Indonesia Open Taekwondo 2026 Digelar di GBK, 478 Atlet Dunia Bersaing Raih Poin Olimpiade
JAKARTA — Kejuaraan taekwondo internasional 8th Asian Taekwondo Indonesia Open Championships 2026 resmi digelar di Tennis Indoor Gelora Bung Karno (GBK), Jakarta, pada 1-5 Agustus 2026. Turnamen ini menjadi salah satu ajang bergengsi yang mempertemukan atlet-atlet taekwondo terbaik dari berbagai negara.
Sebanyak 478 taekwondoin dari 36 negara ikut ambil bagian dalam kejuaraan tersebut. Para peserta datang dari berbagai kawasan, mulai Asia, Eropa, hingga Amerika, untuk bersaing dalam kompetisi yang memiliki status World Taekwondo G2.
Status tersebut menjadikan Indonesia Open 2026 sebagai ajang strategis bagi atlet dalam mengumpulkan poin ranking dunia menuju Olimpiade Los Angeles 2028. Persaingan ketat diprediksi terjadi karena sejumlah atlet internasional memanfaatkan turnamen ini untuk meningkatkan posisi mereka dalam peringkat dunia.

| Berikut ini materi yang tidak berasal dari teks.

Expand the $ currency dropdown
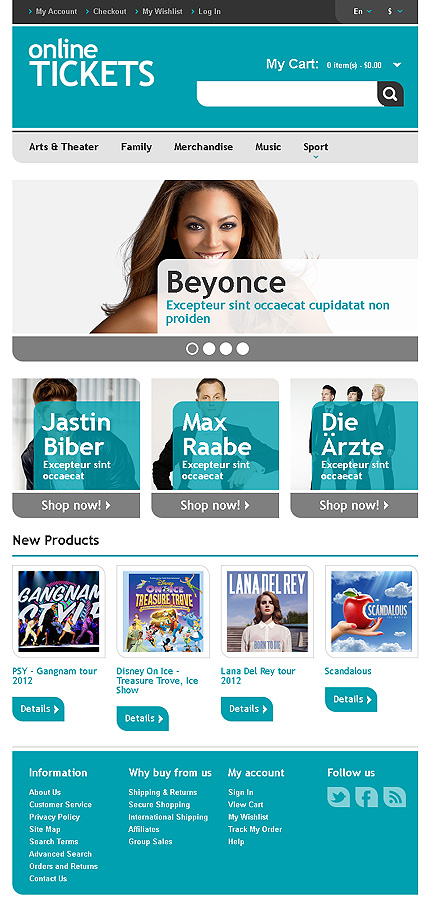 395,11
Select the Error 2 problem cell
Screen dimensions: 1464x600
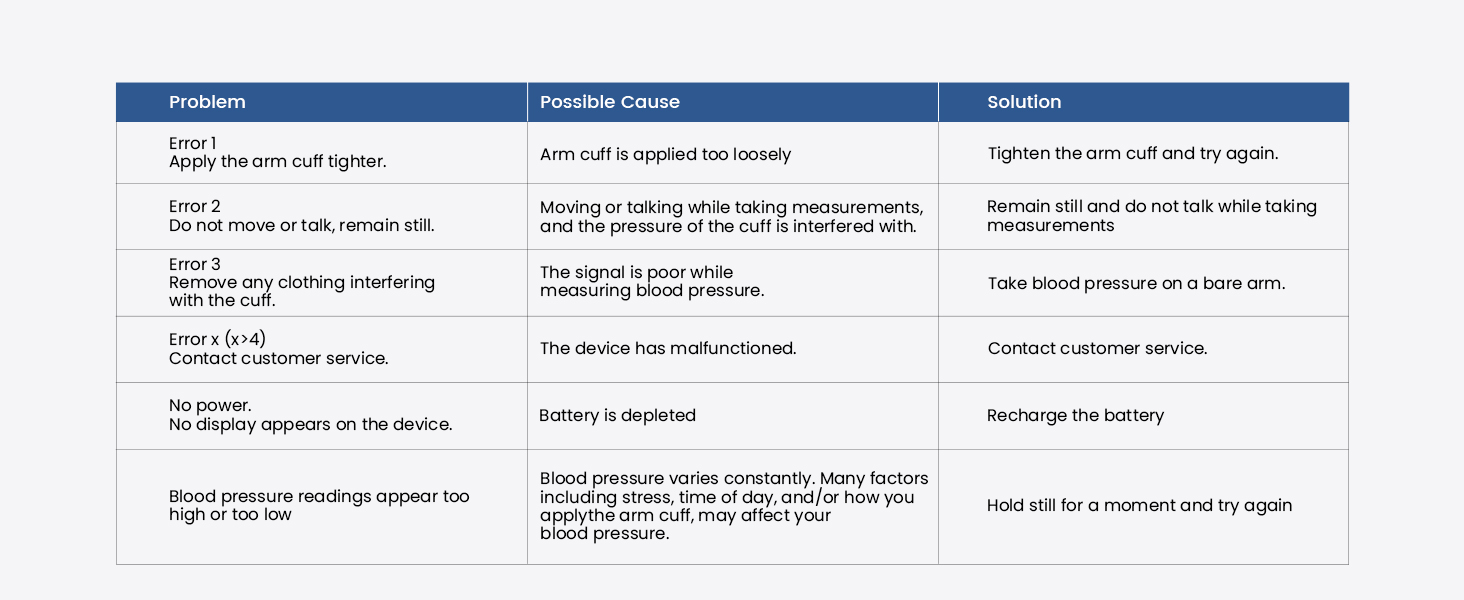(x=322, y=216)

Selain menjadi arena perebutan prestasi global, kejuaraan ini juga menjadi bagian dari persiapan atlet Indonesia menghadapi Asian Games 2026 di Aichi-Nagoya, Jepang.

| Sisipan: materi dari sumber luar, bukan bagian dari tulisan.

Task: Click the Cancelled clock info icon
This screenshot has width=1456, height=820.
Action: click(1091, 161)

Pengurus Besar Taekwondo Indonesia (PB TI) menjadikan Indonesia Open 2026 sebagai momentum untuk menguji kesiapan atlet nasional sekaligus memperkuat pembinaan olahraga taekwondo di Tanah Air.

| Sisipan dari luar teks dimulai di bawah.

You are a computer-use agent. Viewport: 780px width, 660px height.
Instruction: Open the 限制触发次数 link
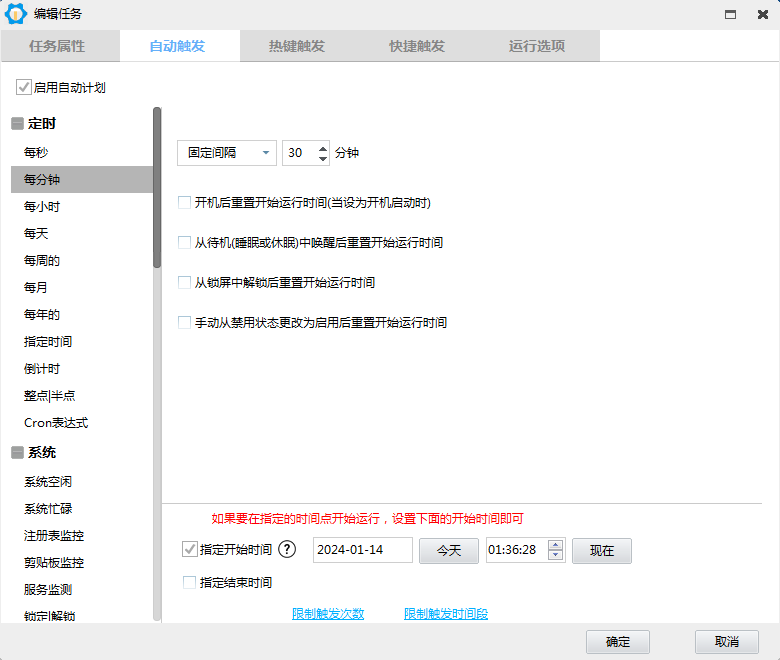(328, 614)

Dalam penyelenggaraan tahun ini, PB TI juga menggandeng Tentara Nasional Indonesia (TNI). Kejuaraan tersebut masuk dalam rangkaian kegiatan memperingati Hari Ulang Tahun ke-81 TNI yang jatuh pada 5 Oktober 2026.
Ketua Umum PB TI Letjen TNI Richard Tampubolon mengatakan, dukungan TNI menjadi bentuk komitmen bersama dalam mendorong perkembangan olahraga prestasi Indonesia.
“8th Asian Taekwondo Indonesia Open Championships menjadi salah satu rangkaian peringatan Hari Ulang Tahun ke-81 TNI. Kami mengapresiasi dukungan penuh TNI sehingga kejuaraan ini dapat terselenggarakan dengan baik dan menjadi kebanggaan Indonesia di mata dunia,” ujar Richard.
Menurut Richard, kerja sama lintas sektor menjadi faktor penting dalam membangun prestasi olahraga nasional. Kolaborasi antara PB TI dan TNI diharapkan semakin memperkuat kepercayaan dunia terhadap Indonesia sebagai tuan rumah berbagai ajang olahraga internasional.
“Kami bangga dapat bekerja sama dengan TNI. Dukungan ini tidak hanya memastikan kelancaran penyelenggaraan Indonesia Open, tetapi juga mencerminkan semangat gotong royong dalam membangun prestasi olahraga Indonesia,” katanya.
Melalui kejuaraan ini, PB TI menargetkan lahirnya atlet-atlet taekwondo Indonesia yang mampu bersaing dan meraih prestasi di tingkat dunia.